Comment se prémunir contre les risques géopolitiques ? Même si les marchés mondiaux se remettent en général assez vite de la plupart des chocs politiques ou géopolitiques, les investisseurs sont généralement prompts à chercher une atténuation de la volatilité de leurs portefeuilles. Malheureusement, il n’existe pas de système de couverture unique qui soit adapté à tous les investisseurs. Connaître la nature de la crise en amont serait le seul moyen d’établir une couverture parfaite, ce qui est évidemment impossible. Les investisseurs peuvent tout de même appliquer ces principes généraux : diversifier les portefeuilles sur le plan géographique.

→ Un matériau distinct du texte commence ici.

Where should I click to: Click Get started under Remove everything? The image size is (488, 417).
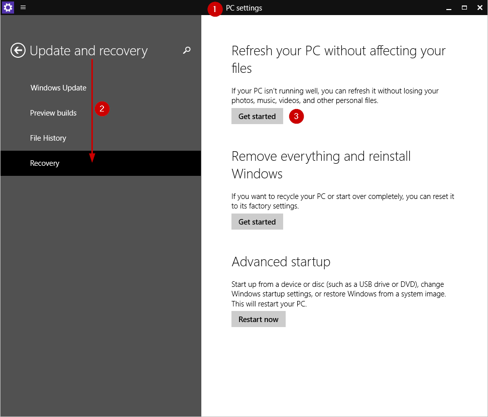pyautogui.click(x=257, y=222)
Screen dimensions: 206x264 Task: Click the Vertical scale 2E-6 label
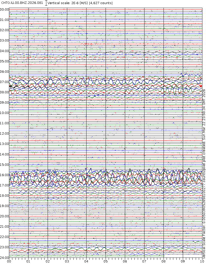(x=80, y=3)
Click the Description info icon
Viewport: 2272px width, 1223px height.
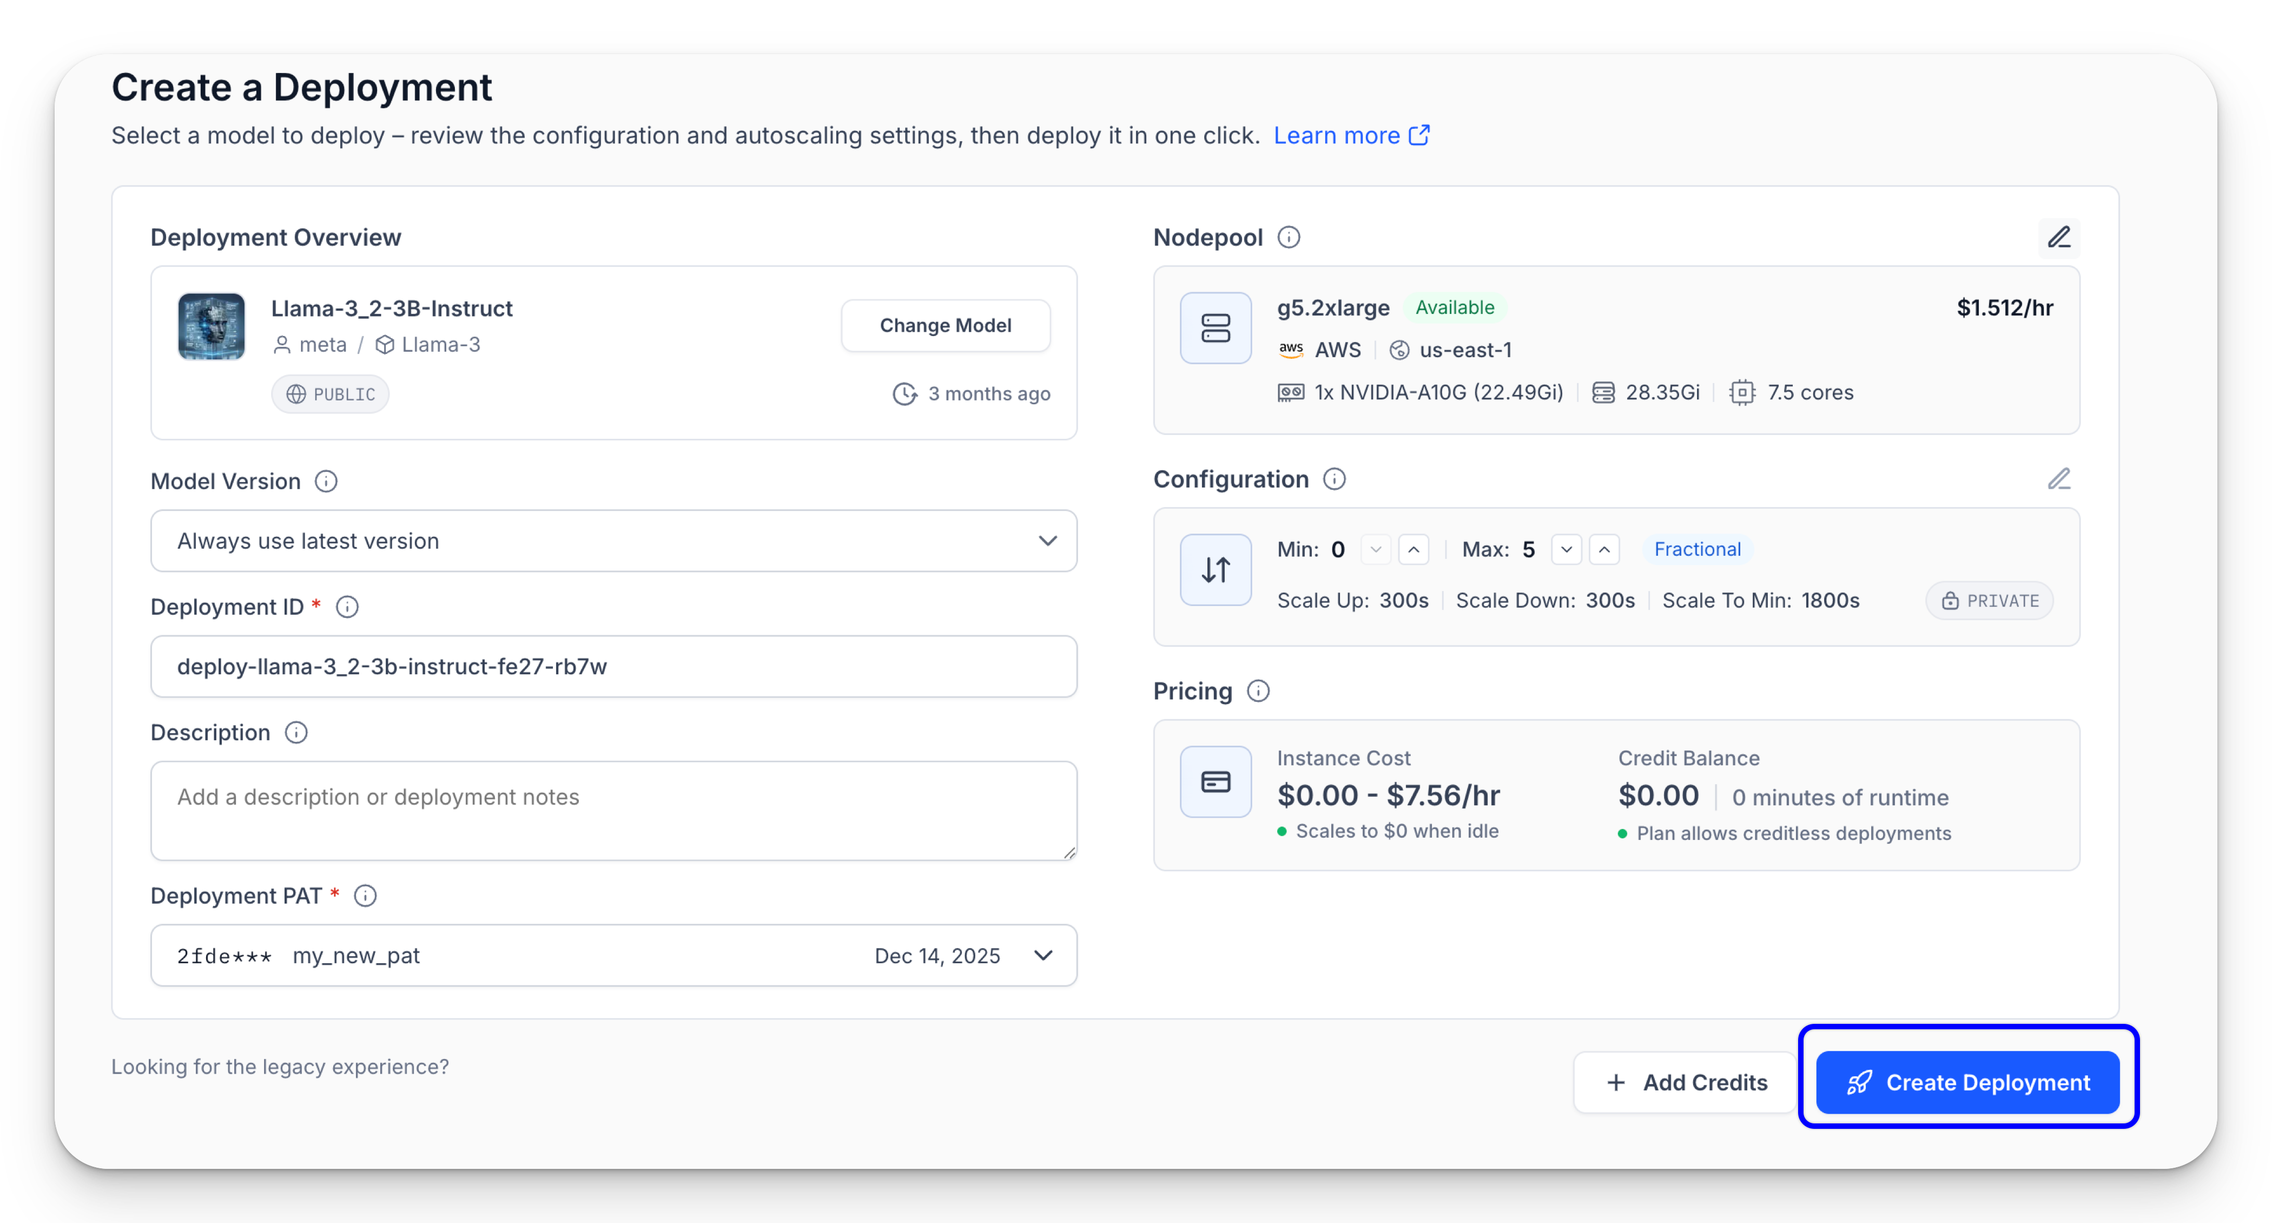pos(296,732)
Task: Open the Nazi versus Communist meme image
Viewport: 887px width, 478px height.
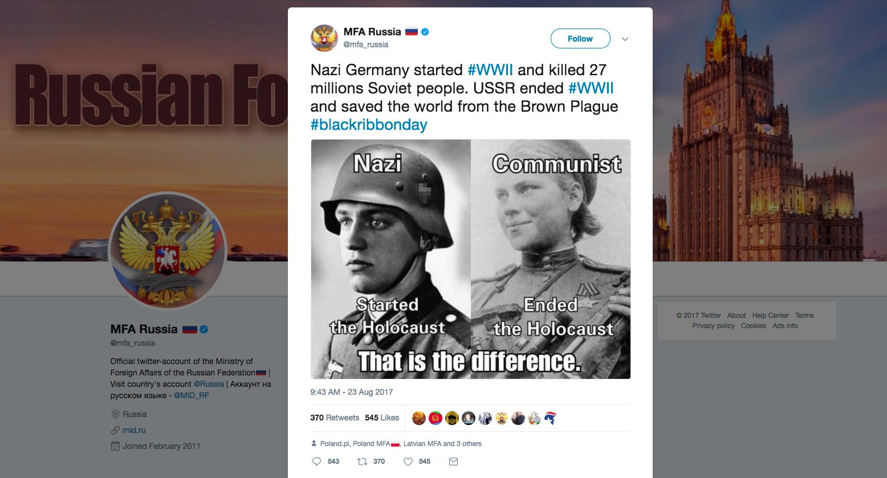Action: point(470,259)
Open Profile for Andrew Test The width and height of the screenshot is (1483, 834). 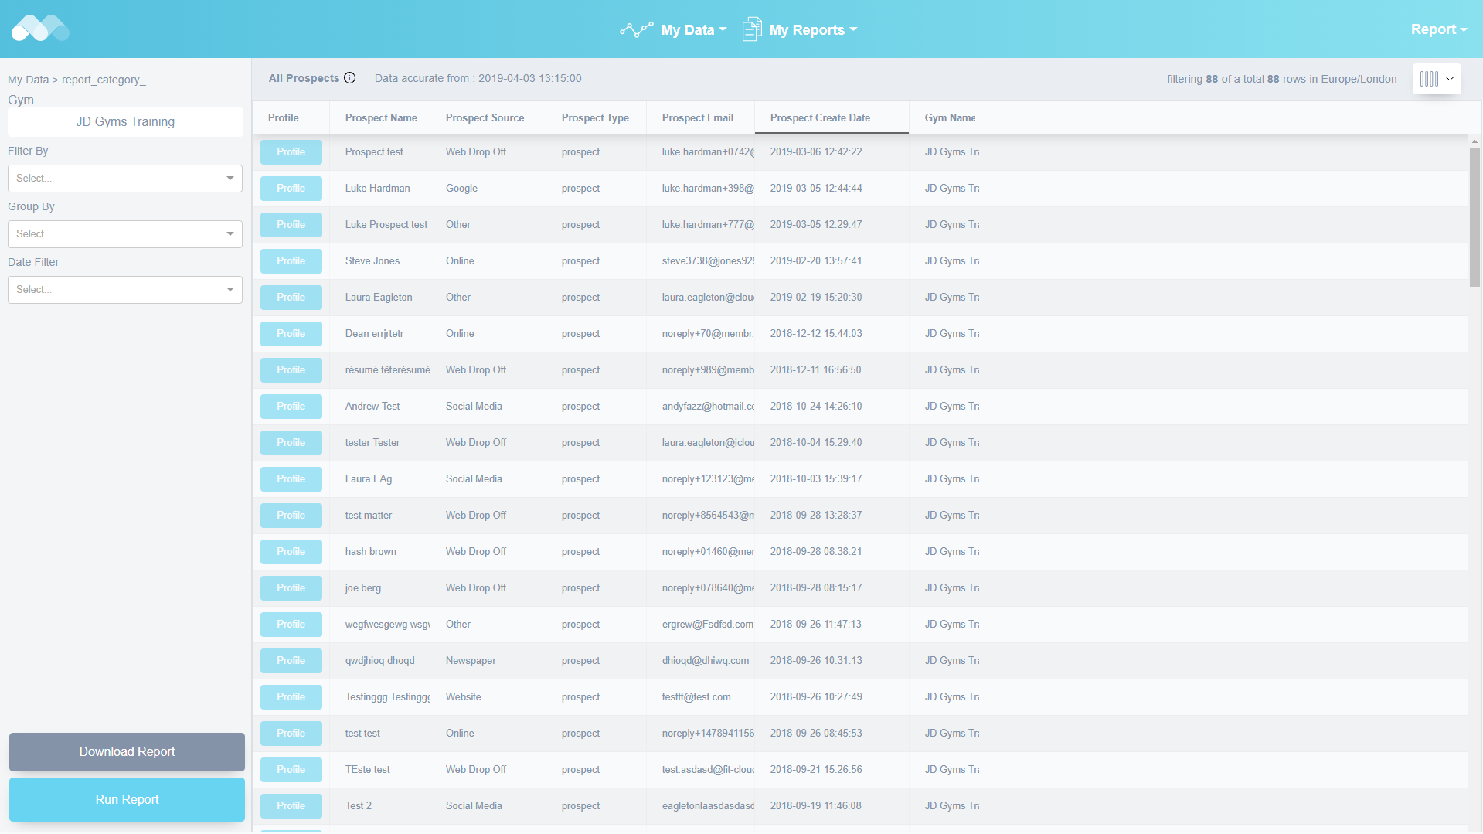pyautogui.click(x=291, y=407)
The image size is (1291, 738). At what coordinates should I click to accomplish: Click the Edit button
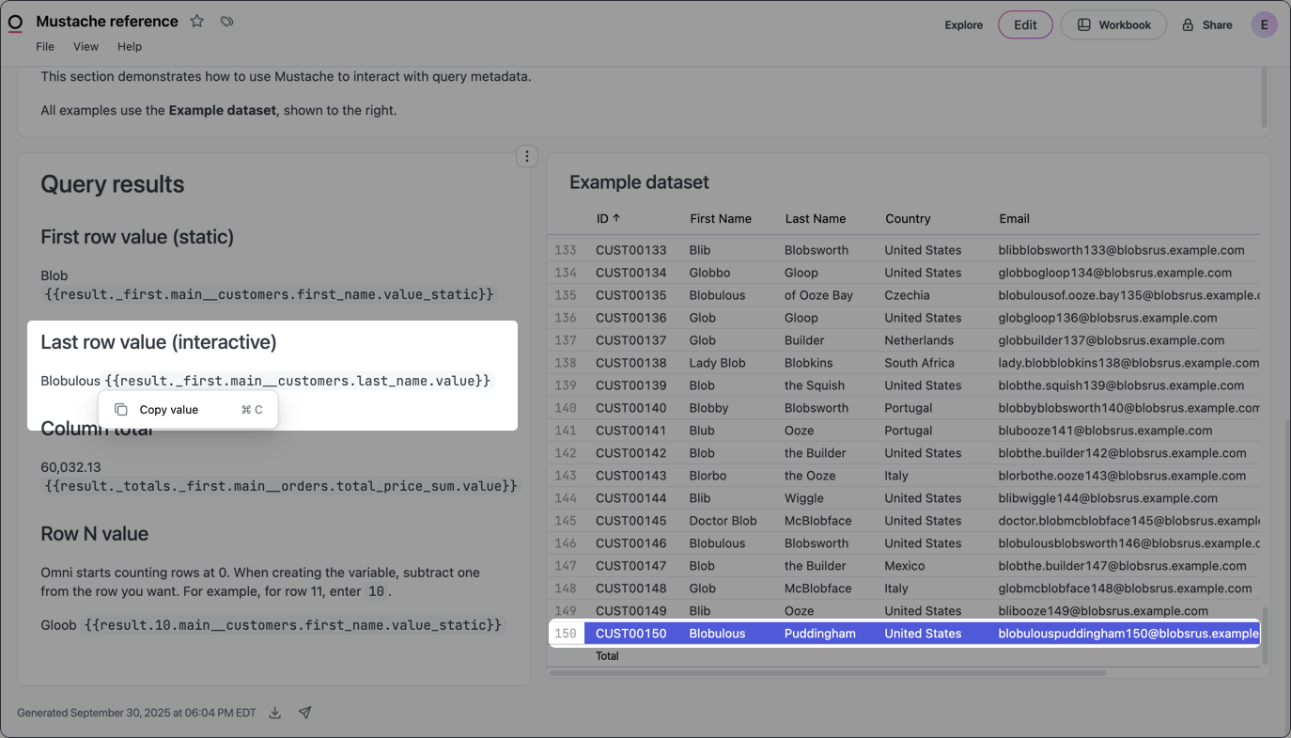[x=1025, y=25]
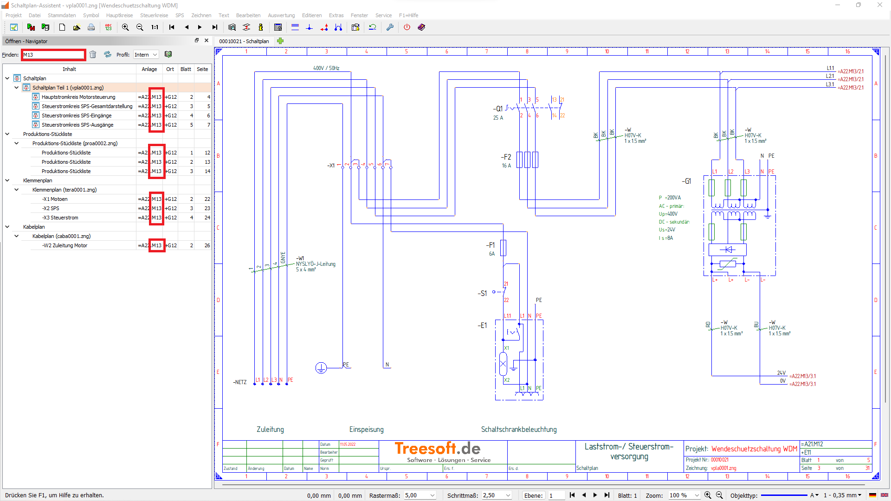The height and width of the screenshot is (501, 891).
Task: Collapse the Klemmenplan tree node
Action: pos(7,180)
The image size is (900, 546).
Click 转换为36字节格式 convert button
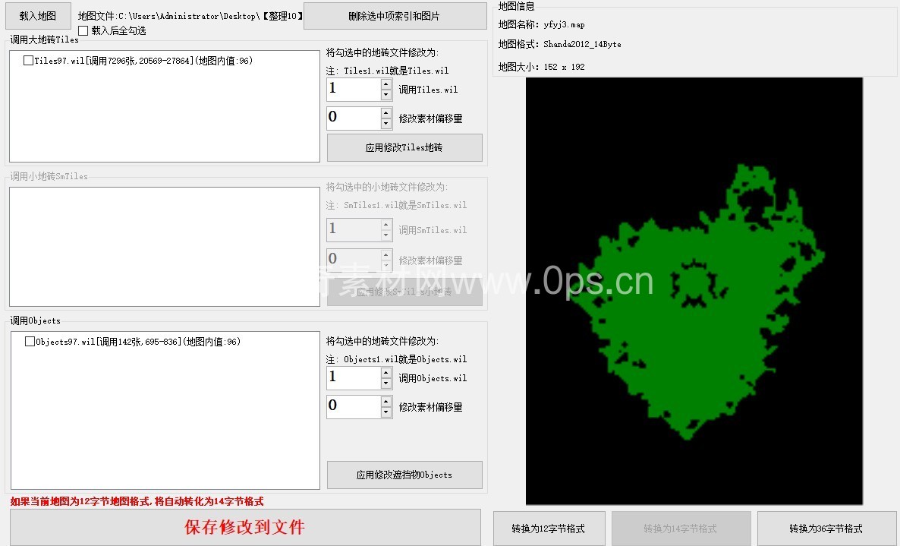(x=826, y=529)
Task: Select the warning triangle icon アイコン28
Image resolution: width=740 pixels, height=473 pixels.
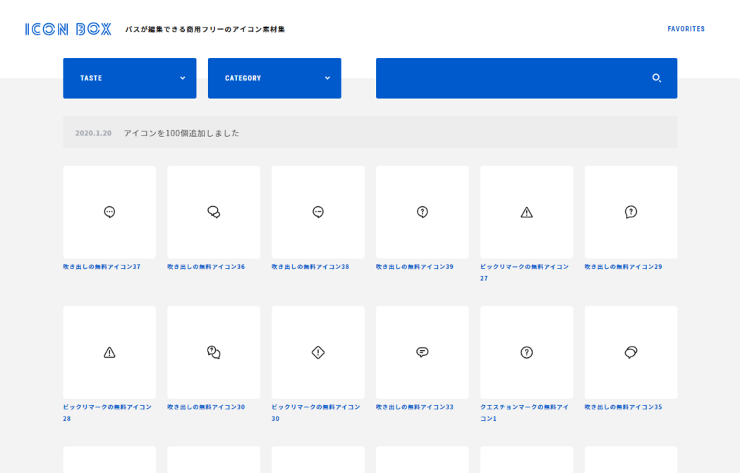Action: [x=109, y=352]
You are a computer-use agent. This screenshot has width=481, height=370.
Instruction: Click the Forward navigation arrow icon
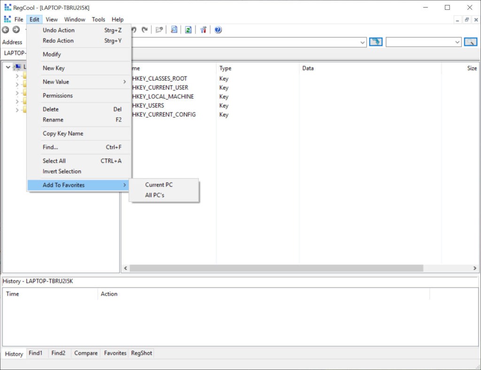pos(16,30)
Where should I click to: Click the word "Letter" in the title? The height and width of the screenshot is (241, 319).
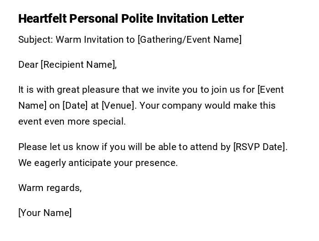coord(227,19)
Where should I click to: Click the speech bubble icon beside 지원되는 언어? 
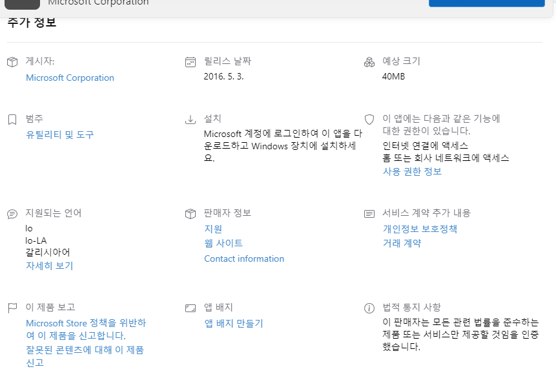click(11, 213)
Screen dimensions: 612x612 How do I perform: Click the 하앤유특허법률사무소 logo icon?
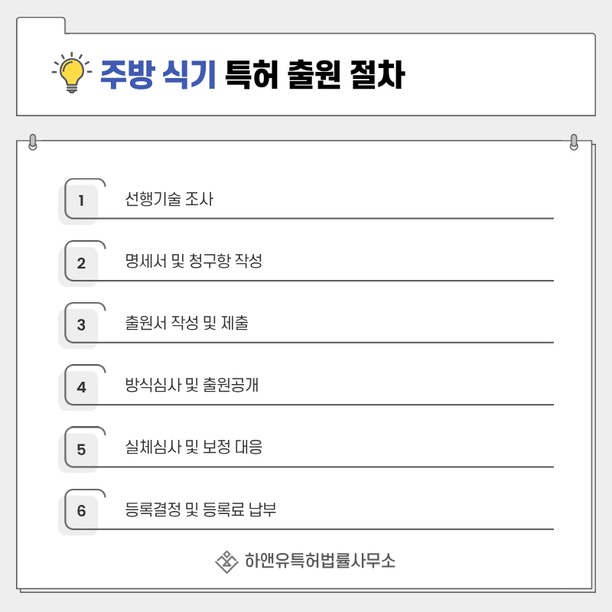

Dans la plupart des cas, les crises ont plus d’impact sur certains pays que sur d’autres. Envisager une exposition aux actifs refuges. Par exemple, l’or, le franc suisse, le yen, les bons du Trésor américain, les actions à faible bêta et certaines stratégies de hedgefunds représentent les principaux actifs refuges. Cependant, les actifs refuges ne constituent pas une catégorie immuable. Par exemple, si une crise politique menace de faire grimper en flèche les prix de l’énergie, et donc l’inflation, sans toutefois risquer de provoquer un basculement vers la récession, les obligations d’État de haute qualité ne sont plus forcément la meilleure protection. En revanche, faire une sélection d’instruments défensifs apporte déjà une diversification en soi et peut permettre de réduire la volatilité.